There are very few things that can bring a family to its knees more than financial struggles. Those Colorado residents who are struggling with debt understand exactly what this means, as the mounting debt can dig a person in a hole that seems nearly impossible to climb out of.
Fortunately, there are effective options for debt relief, even during a person's darkest financial days. Through Chapter 7 bankruptcy, individuals can finally break free of the debt that has burdened them.
For instance, one man recently received a discharge in his personal bankruptcy case that was filed shortly after the company he owned closed its doors. The man had personally guaranteed hundreds of thousands of dollars worth of the business's debt, which accounted for much of the man's $3.2 million in personal liability. All of that debt is no longer legally binding on the man, however, due to the bankruptcy discharge.
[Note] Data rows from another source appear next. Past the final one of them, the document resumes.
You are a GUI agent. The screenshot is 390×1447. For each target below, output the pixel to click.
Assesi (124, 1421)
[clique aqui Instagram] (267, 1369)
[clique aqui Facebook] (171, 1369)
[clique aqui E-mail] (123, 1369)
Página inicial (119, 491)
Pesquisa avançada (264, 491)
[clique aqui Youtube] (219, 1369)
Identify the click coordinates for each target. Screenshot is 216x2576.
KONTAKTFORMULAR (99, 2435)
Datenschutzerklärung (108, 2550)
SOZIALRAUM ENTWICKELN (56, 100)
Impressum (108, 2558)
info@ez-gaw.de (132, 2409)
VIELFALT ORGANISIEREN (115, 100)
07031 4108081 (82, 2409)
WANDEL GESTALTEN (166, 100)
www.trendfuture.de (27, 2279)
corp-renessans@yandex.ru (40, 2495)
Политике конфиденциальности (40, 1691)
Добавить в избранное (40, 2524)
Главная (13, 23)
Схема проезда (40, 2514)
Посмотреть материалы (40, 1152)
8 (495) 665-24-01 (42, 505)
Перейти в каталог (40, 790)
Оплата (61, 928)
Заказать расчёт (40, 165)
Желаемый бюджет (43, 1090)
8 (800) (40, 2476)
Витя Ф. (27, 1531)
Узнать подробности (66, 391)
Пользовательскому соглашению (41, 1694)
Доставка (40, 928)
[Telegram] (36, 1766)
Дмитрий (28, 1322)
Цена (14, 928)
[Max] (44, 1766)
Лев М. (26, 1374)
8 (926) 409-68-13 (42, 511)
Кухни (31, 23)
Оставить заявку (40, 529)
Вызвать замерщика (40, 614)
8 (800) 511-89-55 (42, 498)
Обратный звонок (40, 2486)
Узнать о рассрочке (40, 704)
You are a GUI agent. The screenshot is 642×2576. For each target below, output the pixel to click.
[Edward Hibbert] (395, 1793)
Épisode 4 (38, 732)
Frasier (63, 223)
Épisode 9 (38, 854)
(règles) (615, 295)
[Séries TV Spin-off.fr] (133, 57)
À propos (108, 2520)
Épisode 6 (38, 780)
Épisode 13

The case above was similar to most Chapter 7 cases, in that it was a no asset case. This means the debtor has no assets that are not exempt or subject to valid liens. Under those circumstances, the trustee who is appointed to handle the case will file a no asset report with the court, which means the unsecured creditors will not receive any distribution.
When there are assets to be liquidated, the process may be slightly different. In those cases, creditors may file objections and be involved in determining the priority of claims to the person's assets.
In either event, the individual who files for bankruptcy can obtain a debt discharge. However, it is helpful to know how the case will proceed, as each individual's case will vary depending on his or her individual circumstances.